[Tareas a realizar]
[1] Enumera todos los tipos de obra desde los cuales, según el texto sobre Roberto Arlt, el escritor descubría un mundo completo.
[2] Reproduce textualmente el pasaje del texto sobre Roberto Arlt, empezando en "Sucede que Arlt" y terminando en "Él fue libre.".
[3] Prosigue el texto sobre Roberto Arlt a partir de su última oración.

[Fragmento]

------------------------

Roberto Arlt, con brutalidad e inocencia, irrumpió en este Buenos Aires en el año 1900. Le entregó a cada intelectual, a cada escritor, a cada habitante de este lugar, un clavo caliente que hasta el día de hoy conmueve la esencia misma del arte de la escritura.
Cómo una persona puede haber llegado a ser un grande si sólo cursó hasta tercer grado de la escuela primaria. Cómo puede haber llegado a calar hasta la médula una sociedad alguien que escribía mal, según las reglas actuales y tradicionales.
Desde sus novelas, desde sus obras de teatro, desde sus artículos en los diarios, Arlt descubría un mundo completo: personajes, sentimientos, ideas que los lectores identificaban como propias, como la esencia del mundo propio.
Cómo puede ser que una persona sin la formación “necesaria”, haya logrado lo que él logró.
Sucede que Arlt tuvo una libertad y un talento que ningún otro escritor argentino tuvo: convirtió al arte de escribir en un hacer colectivo. Al ser autodidacta, ya que nunca dejó de leer desde los nueve años, fue recopilando información a su manera, a su necesidad, sin esa imposición ajena que termina por adocenar, cercenar, proponer únicos caminos con únicas respuestas. Él fue libre.

------------------------

[Datos sin procesar]

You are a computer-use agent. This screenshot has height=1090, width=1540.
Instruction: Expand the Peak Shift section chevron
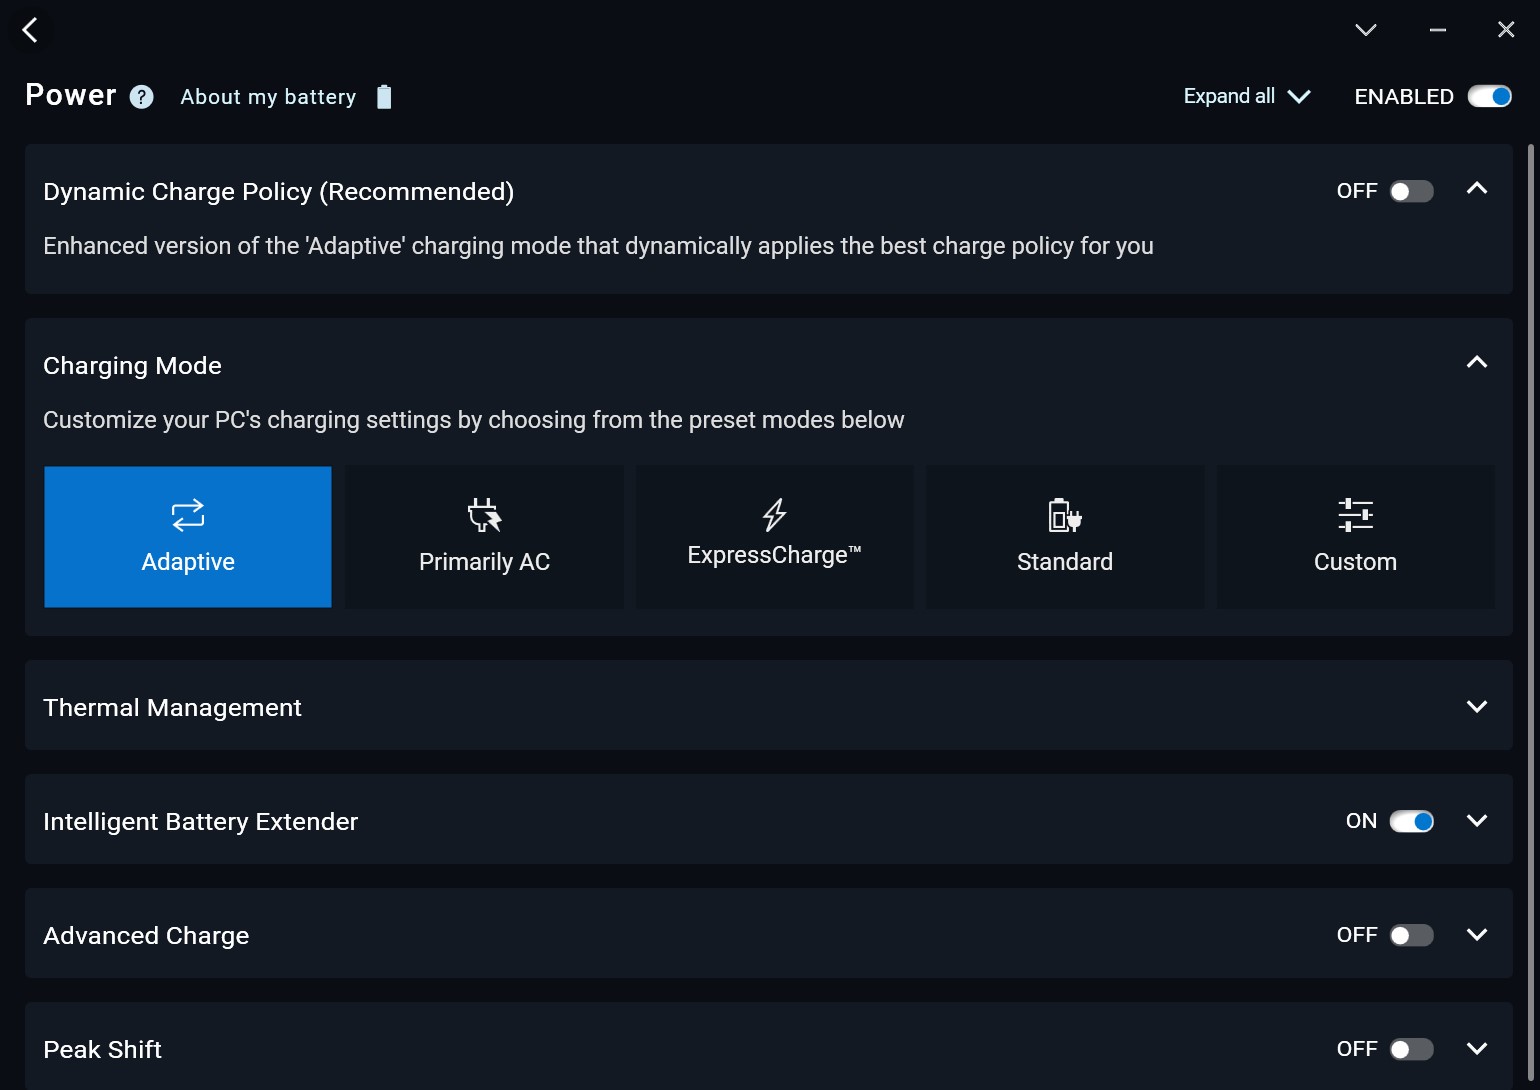coord(1476,1049)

------------------------

[Respuestas de tareas]
[1] Novelas, obras de teatro y artículos en los diarios.

[2]
Sucede que Arlt tuvo una libertad y un talento que ningún otro escritor argentino tuvo: convirtió al arte de escribir en un hacer colectivo. Al ser autodidacta, ya que nunca dejó de leer desde los nueve años, fue recopilando información a su manera, a su necesidad, sin esa imposición ajena que termina por adocenar, cercenar, proponer únicos caminos con únicas respuestas. Él fue libre.

[3]
Claro está que este camino tan difícil habla de una inteligencia superior, de un espíritu de lucha asombroso. Ahora bien, todo autodidacta, en la materia que sea, tropieza con un problema insoluble: como sus conocimientos no fueron adquiridos sistemáticamente, con el sistema imperante, descubre cosas en las que ningún otro había reparado e ignora asuntos que es “imposible” que desconozca.
Esta situación suele crear personajes marginales, a veces latosos, a los que se le sigue el hilo de los pensamientos con dificultad. Este no fue el caso de Arlt.
Cómo hizo para integrarse con los intelectuales que suelen discriminar lo “desprolijo” con un frío corte de bisturí: con pasión y con humildad. Contaba con el respeto y el apoyo de sus amigos que lo ayudaban en el momento de dificultad, cuando su gramática no alcanzaba para plasmar en el papel eso que llevaba claramente en su cabeza.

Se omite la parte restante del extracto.